# INSTRUÇÕES
1. Traduz para inglês a seguinte frase do texto sobre o soul: "Certamente há muitas formas de celebrar a vida, a música é uma delas."
2. Filtra as entradas e copia todas as linhas que contenham a cadeia "number", tendo em conta a distinção entre maiúsculas e minúsculas.

# TEXTO FORNECIDO
"(...) Às 22h00, como fora anunciado, entram discretamente em palco os oito músicos que dão pelo nome: The Dap-Kings. O mestre-de-cerimónias, Binky Griptite (guitarrista da banda), tem como missão o tradicional warm up, convidando-nos de imediato a abandonar as cadeiras e a dar início, assim, à dance party em que se iria tornar este concerto. (...)
(...) Aos 58 anos, do alto do seu metro e meio e perante uma calorosa receção, a artista entra em palco radiante e glamorosa, luzindo um brilho muito próprio, muito além do seu vestido, que viria a inflamar-se mais e mais, no decorrer do concerto. E que grande é esta voz, que enche a sala assim que começa a cantar “Retreat!” – tema também de abertura do seu último álbum, “Give The People What They Want”. (...)
(...) De pé continuamos a aplaudir incessantemente quem nesta noite chuvosa nos alegrou numa performance irrepreensível. Certamente há muitas formas de celebrar a vida, a música é uma delas."
O que foi feito do soul? Ainda se faz esta música actualmente?
Sendo um estilo associado a outro continente e a
décadas passadas, é normal surgirem estas questões. O soul nasceu nos Estados Unidos, no final dos anos 50, vivendo os seus
tempos áureos nas décadas de 60 e 70, acompanhando gerações, revoluções, evoluções. Contudo, os tempos mudam e a música também. A partir dos anos 80 a mística do soul foi gradualmente desvanecendo-se, perdendo força
para outros estilos emergentes como o pop, o disco e
até mesmo o rock. Grandes editoras como a Motown, que formaram o seu império e vingaram graças a esta música, fecharam; outras, como a Atlantic, adaptaram-se. Os cantores esses, pioneiros, bastiões, grandes representantes do soul, também se deixaram ficar pelo caminho... uns faleceram, outros envelheceram e outros, simplesmente, abrandaram o ritmo.
Nos anos 90, parte do soul manteve-se vivo (e ainda se mantém) nos inúmeros beats e samples utilizados por um outro estilo amigo - o hip hop. Muitas vezes os dois caminham de mãos dadas. No final dessa década surge ainda o neo-soul, mais um rebento desta música, adaptado aos tempos e às sonoridades 'modernas'.

# ENTRADAS A UTILIZAR

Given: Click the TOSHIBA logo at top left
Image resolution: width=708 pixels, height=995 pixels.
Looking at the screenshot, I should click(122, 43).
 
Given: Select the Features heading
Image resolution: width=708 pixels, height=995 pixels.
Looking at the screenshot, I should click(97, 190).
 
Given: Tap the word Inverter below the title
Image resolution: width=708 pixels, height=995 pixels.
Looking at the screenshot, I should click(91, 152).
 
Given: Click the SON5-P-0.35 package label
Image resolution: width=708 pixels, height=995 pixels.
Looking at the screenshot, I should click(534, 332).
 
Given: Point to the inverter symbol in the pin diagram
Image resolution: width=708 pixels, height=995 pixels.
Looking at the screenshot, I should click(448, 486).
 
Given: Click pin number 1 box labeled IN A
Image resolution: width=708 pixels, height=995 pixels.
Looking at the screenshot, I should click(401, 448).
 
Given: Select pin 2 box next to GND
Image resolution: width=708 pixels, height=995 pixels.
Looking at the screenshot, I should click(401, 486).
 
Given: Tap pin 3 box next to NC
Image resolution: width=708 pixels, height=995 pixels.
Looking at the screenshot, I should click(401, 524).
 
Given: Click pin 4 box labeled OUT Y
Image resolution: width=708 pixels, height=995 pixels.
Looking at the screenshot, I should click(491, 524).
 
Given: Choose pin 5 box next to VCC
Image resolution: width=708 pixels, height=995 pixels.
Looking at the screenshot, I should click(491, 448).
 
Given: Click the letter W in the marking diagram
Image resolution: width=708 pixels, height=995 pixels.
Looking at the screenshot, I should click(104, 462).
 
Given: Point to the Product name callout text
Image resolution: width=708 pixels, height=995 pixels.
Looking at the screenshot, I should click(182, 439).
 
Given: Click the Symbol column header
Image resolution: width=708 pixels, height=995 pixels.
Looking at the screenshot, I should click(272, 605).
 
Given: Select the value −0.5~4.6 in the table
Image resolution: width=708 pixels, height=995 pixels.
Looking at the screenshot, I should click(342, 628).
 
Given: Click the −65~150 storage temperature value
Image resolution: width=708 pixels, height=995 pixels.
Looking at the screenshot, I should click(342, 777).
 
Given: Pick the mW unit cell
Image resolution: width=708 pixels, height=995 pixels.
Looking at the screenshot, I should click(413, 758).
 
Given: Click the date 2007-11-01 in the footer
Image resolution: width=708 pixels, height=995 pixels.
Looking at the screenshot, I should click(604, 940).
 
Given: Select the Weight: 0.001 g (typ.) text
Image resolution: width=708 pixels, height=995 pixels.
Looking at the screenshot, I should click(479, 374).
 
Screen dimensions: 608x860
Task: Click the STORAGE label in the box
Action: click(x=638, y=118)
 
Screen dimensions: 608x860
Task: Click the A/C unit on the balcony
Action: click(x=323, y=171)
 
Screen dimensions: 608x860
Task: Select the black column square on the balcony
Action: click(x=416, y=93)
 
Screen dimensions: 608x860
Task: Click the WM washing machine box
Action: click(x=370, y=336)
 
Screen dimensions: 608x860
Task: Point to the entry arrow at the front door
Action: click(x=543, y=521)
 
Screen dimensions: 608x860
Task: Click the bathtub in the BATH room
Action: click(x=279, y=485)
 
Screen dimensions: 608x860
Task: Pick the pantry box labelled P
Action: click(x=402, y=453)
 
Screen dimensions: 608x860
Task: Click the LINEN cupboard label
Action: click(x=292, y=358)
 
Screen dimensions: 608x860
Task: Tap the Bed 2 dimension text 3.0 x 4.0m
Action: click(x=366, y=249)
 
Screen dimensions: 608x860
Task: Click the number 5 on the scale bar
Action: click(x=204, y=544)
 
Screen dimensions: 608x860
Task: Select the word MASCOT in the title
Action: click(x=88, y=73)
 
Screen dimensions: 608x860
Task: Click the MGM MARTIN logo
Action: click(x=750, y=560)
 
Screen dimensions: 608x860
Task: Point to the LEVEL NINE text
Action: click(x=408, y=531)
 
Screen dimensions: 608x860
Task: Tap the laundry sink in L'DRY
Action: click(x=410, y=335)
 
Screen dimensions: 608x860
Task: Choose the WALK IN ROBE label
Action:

# RESPOSTAS ÀS TAREFAS
1. Surely there are many ways to celebrate life; music is one of them.

2.
Given: Click pin number 1 box labeled IN A
Task: Click the number 5 on the scale bar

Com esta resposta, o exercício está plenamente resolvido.